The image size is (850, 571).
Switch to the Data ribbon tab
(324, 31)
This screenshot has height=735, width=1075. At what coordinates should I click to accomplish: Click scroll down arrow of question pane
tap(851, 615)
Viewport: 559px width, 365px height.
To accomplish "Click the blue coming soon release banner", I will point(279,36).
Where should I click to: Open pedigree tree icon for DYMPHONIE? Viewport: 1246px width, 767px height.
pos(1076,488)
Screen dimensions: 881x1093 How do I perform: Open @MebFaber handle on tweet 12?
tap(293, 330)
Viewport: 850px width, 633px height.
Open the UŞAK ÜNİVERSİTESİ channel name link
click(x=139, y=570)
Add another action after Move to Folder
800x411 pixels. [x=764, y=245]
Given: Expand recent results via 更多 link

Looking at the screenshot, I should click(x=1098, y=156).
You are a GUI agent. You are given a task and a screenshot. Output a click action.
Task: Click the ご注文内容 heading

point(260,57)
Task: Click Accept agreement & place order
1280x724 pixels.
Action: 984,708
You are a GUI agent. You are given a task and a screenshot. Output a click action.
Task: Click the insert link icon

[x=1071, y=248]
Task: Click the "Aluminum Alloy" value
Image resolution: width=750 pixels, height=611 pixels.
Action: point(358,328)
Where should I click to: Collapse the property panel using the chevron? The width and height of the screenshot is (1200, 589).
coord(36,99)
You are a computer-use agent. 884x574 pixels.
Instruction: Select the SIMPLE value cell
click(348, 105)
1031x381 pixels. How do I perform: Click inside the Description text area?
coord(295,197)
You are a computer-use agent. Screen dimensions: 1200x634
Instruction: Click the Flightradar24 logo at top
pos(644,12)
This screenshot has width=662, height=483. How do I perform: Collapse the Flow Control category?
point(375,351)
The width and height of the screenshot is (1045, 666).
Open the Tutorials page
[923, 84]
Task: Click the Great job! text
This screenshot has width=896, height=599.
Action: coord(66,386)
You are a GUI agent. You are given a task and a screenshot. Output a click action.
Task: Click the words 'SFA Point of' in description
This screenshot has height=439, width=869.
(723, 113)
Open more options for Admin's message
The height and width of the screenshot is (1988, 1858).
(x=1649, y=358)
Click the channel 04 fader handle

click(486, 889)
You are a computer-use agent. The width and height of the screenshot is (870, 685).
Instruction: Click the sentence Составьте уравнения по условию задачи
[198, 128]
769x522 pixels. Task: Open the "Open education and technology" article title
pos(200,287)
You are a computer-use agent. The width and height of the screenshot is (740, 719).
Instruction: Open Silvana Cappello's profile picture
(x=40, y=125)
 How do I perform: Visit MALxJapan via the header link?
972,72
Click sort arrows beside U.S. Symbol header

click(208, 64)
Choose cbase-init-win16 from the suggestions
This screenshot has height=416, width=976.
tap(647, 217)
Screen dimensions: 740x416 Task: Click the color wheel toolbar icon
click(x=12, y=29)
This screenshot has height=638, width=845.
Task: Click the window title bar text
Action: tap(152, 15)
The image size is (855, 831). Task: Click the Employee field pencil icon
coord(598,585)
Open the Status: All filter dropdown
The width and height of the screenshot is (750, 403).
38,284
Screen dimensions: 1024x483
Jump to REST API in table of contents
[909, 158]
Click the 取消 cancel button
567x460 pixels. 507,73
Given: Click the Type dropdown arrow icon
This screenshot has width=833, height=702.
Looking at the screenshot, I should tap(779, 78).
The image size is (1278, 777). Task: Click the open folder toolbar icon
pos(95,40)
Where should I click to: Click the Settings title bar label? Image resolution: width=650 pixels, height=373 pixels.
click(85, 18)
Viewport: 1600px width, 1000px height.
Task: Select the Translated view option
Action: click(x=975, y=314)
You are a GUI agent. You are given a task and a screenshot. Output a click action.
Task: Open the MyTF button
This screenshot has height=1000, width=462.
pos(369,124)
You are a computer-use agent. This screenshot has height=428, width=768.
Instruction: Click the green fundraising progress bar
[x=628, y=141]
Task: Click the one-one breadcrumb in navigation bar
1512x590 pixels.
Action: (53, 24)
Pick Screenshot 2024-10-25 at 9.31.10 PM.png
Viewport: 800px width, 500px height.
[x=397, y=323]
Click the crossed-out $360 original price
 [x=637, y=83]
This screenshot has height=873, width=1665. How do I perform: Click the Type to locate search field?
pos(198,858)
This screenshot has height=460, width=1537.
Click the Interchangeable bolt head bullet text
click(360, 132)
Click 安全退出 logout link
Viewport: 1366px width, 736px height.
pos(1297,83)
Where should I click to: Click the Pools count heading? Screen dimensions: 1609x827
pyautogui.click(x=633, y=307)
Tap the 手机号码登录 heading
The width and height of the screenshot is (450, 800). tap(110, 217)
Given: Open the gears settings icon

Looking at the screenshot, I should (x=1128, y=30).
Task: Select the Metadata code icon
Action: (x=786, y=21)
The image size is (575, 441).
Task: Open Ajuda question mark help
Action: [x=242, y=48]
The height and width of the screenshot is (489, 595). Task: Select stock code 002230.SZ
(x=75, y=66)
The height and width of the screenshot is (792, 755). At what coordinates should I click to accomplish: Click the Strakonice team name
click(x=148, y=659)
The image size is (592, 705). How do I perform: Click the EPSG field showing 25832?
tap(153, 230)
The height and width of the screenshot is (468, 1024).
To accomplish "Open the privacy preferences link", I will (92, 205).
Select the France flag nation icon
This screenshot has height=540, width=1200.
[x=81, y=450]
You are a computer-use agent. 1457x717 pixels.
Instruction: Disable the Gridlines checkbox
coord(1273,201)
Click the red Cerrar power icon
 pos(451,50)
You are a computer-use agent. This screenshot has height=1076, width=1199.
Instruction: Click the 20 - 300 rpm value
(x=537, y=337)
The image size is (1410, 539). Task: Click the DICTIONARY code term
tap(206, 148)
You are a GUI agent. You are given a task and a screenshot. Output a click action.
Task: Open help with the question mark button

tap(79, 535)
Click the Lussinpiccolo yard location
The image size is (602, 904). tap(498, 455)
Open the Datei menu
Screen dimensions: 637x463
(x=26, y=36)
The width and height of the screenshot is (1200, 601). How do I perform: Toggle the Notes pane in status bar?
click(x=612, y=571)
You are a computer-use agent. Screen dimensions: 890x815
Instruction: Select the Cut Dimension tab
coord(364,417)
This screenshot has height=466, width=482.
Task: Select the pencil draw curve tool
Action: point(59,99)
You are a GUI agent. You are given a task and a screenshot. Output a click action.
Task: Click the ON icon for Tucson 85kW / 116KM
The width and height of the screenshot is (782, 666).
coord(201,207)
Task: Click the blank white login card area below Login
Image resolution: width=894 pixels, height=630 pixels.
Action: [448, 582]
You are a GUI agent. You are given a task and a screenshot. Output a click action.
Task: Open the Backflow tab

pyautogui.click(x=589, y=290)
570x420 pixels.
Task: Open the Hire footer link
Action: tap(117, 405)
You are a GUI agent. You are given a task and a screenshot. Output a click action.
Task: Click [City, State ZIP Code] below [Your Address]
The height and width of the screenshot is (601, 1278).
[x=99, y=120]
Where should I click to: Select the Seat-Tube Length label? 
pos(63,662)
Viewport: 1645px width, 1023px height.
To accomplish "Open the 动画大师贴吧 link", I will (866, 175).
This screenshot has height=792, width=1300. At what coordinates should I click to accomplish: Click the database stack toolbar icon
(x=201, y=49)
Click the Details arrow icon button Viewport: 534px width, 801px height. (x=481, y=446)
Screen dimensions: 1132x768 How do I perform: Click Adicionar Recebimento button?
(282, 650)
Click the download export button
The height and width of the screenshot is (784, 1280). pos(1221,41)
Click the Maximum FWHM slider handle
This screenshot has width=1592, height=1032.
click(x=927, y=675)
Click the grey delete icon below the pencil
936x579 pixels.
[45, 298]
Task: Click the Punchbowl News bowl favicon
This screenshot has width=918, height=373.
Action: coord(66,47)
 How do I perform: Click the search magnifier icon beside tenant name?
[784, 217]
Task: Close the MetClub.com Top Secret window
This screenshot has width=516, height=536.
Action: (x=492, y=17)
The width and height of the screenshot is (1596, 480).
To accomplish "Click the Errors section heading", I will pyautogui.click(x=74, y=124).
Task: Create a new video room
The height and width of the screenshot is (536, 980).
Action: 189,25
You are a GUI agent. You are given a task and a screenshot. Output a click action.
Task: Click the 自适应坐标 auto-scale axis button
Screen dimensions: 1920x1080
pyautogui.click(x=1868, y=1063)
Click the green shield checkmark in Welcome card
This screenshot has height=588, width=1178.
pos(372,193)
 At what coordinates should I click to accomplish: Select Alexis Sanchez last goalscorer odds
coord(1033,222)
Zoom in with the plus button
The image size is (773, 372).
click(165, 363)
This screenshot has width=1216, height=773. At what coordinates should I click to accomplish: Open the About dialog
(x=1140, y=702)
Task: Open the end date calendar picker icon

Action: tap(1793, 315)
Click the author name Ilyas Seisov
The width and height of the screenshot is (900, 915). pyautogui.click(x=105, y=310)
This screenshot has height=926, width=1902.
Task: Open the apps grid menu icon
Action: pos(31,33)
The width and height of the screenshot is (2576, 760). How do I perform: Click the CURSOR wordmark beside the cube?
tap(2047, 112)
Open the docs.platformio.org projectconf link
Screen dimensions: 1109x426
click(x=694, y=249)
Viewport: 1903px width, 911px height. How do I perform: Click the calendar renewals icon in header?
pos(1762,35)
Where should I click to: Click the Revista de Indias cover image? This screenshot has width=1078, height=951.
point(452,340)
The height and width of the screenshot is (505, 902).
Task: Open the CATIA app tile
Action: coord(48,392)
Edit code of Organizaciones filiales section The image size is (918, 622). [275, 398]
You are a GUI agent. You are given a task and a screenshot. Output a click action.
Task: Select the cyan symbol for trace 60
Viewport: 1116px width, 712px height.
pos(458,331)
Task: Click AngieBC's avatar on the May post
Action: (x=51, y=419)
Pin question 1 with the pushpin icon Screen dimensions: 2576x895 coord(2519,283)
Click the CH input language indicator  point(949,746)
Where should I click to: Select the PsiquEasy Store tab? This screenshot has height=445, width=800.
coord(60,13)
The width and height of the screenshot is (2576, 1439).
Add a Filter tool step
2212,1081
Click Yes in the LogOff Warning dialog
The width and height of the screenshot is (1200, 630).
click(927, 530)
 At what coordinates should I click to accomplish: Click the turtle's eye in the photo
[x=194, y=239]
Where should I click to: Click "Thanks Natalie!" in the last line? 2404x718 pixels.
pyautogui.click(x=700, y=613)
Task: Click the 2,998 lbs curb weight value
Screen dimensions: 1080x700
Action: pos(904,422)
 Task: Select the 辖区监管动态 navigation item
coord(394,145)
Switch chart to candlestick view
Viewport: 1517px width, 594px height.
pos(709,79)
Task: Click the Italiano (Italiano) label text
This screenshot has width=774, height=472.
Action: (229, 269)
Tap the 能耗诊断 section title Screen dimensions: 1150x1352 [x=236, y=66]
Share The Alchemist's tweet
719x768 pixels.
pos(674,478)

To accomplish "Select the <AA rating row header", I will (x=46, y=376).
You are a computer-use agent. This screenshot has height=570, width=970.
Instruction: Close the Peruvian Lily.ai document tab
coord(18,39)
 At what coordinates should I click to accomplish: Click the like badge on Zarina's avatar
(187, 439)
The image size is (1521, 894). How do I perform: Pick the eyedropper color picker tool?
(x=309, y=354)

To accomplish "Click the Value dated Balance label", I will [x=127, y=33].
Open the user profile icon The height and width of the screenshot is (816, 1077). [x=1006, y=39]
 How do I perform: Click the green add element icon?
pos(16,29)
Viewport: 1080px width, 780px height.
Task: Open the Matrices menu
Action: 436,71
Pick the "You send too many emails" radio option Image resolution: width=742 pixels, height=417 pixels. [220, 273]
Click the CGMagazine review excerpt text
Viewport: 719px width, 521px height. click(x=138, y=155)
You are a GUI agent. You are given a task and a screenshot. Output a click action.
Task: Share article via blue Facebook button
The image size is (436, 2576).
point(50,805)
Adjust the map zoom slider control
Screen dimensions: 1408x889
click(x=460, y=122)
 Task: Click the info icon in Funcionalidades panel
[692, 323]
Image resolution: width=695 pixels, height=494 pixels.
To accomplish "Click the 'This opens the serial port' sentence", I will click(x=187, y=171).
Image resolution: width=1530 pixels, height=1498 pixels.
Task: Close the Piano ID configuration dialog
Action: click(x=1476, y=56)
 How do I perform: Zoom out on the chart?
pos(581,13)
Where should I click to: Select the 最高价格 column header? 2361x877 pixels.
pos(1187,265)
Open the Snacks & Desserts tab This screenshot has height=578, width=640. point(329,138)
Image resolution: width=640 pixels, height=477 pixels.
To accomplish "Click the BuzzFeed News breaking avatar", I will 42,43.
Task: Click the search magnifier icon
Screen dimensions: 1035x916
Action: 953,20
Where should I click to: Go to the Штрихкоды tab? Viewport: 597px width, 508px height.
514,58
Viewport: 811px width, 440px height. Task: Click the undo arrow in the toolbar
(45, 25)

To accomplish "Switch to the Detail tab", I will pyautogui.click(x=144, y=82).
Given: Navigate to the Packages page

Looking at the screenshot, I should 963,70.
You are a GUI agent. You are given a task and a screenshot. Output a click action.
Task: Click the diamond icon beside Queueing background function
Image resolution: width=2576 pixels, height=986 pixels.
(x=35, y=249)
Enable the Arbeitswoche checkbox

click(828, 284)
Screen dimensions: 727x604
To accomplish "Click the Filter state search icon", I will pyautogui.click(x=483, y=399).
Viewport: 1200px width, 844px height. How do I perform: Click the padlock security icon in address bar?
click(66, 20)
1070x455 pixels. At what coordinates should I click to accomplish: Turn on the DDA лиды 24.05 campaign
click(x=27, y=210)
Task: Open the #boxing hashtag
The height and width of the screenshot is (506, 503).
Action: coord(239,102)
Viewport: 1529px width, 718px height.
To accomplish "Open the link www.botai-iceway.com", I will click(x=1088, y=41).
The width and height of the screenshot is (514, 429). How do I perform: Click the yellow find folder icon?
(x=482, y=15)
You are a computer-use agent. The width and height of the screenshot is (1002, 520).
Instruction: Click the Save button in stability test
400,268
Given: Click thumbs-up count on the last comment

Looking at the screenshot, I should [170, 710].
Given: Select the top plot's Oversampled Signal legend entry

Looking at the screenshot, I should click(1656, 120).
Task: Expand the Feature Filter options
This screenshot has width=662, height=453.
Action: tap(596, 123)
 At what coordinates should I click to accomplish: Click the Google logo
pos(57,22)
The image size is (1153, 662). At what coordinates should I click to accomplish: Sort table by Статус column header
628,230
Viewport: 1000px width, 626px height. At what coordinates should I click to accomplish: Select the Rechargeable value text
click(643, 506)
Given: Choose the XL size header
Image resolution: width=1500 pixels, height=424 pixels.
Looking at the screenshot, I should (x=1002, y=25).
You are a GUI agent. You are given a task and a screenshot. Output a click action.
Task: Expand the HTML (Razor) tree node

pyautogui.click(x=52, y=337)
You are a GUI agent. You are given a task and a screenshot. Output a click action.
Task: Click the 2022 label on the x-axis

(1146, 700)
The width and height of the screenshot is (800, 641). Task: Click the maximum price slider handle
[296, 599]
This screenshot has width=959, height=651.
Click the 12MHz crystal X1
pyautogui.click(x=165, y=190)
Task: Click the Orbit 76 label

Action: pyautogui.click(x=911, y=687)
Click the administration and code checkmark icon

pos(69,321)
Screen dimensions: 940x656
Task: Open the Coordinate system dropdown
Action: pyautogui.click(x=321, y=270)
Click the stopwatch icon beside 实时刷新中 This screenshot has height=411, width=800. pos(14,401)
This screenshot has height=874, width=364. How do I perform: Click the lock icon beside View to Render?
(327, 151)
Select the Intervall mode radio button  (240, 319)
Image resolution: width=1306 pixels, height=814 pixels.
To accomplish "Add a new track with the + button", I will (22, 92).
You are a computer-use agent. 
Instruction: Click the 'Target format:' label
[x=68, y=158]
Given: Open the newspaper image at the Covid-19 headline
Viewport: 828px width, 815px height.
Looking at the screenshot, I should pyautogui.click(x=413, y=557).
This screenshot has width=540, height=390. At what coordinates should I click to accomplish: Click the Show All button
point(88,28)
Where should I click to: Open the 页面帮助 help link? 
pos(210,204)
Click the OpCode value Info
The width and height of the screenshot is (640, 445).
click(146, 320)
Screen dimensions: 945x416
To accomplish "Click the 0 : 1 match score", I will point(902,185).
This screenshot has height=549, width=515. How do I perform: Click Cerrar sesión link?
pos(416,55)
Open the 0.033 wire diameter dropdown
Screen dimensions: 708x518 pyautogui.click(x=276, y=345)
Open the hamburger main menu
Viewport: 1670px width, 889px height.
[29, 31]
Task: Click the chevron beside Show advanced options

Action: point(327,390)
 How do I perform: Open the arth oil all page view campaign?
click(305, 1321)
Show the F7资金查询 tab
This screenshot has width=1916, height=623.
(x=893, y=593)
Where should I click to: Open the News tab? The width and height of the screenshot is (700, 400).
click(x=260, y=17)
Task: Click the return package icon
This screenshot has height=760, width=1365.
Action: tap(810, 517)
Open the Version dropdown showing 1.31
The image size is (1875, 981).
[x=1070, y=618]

☆ ☆ ☆ ☆ ☆

EXERCISE GOAL:
All that is wanted is the stretch of lines above from the one containing "Click Yes in the LogOff Warning dialog" through the one containing "Image resolution: width=695", duplicated exactly.

TASK SOLUTION:
Click Yes in the LogOff Warning dialog
The width and height of the screenshot is (1200, 630).
click(927, 530)
 At what coordinates should I click to accomplish: Click the turtle's eye in the photo
[x=194, y=239]
Where should I click to: Click "Thanks Natalie!" in the last line? 2404x718 pixels.
pyautogui.click(x=700, y=613)
Task: Click the 2,998 lbs curb weight value
Screen dimensions: 1080x700
Action: pos(904,422)
 Task: Select the 辖区监管动态 navigation item
coord(394,145)
Switch chart to candlestick view
Viewport: 1517px width, 594px height.
pos(709,79)
Task: Click the Italiano (Italiano) label text
This screenshot has width=774, height=472.
Action: (229, 269)
Tap the 能耗诊断 section title Screen dimensions: 1150x1352 [x=236, y=66]
Share The Alchemist's tweet
719x768 pixels.
pos(674,478)

To accomplish "Select the <AA rating row header", I will (x=46, y=376).
You are a computer-use agent. This screenshot has height=570, width=970.
Instruction: Close the Peruvian Lily.ai document tab
coord(18,39)
 At what coordinates should I click to accomplish: Click the like badge on Zarina's avatar
(187, 439)
The image size is (1521, 894). How do I perform: Pick the eyedropper color picker tool?
(x=309, y=354)

To accomplish "Click the Value dated Balance label", I will [x=127, y=33].
Open the user profile icon The height and width of the screenshot is (816, 1077). [x=1006, y=39]
 How do I perform: Click the green add element icon?
pos(16,29)
Viewport: 1080px width, 780px height.
Task: Open the Matrices menu
Action: 436,71
Pick the "You send too many emails" radio option Image resolution: width=742 pixels, height=417 pixels. [220, 273]
Click the CGMagazine review excerpt text
Viewport: 719px width, 521px height. click(x=138, y=155)
You are a GUI agent. You are given a task and a screenshot. Output a click action.
Task: Share article via blue Facebook button
The image size is (436, 2576).
point(50,805)
Adjust the map zoom slider control
Screen dimensions: 1408x889
click(x=460, y=122)
 Task: Click the info icon in Funcionalidades panel
[692, 323]
Image resolution: width=695 pixels, height=494 pixels.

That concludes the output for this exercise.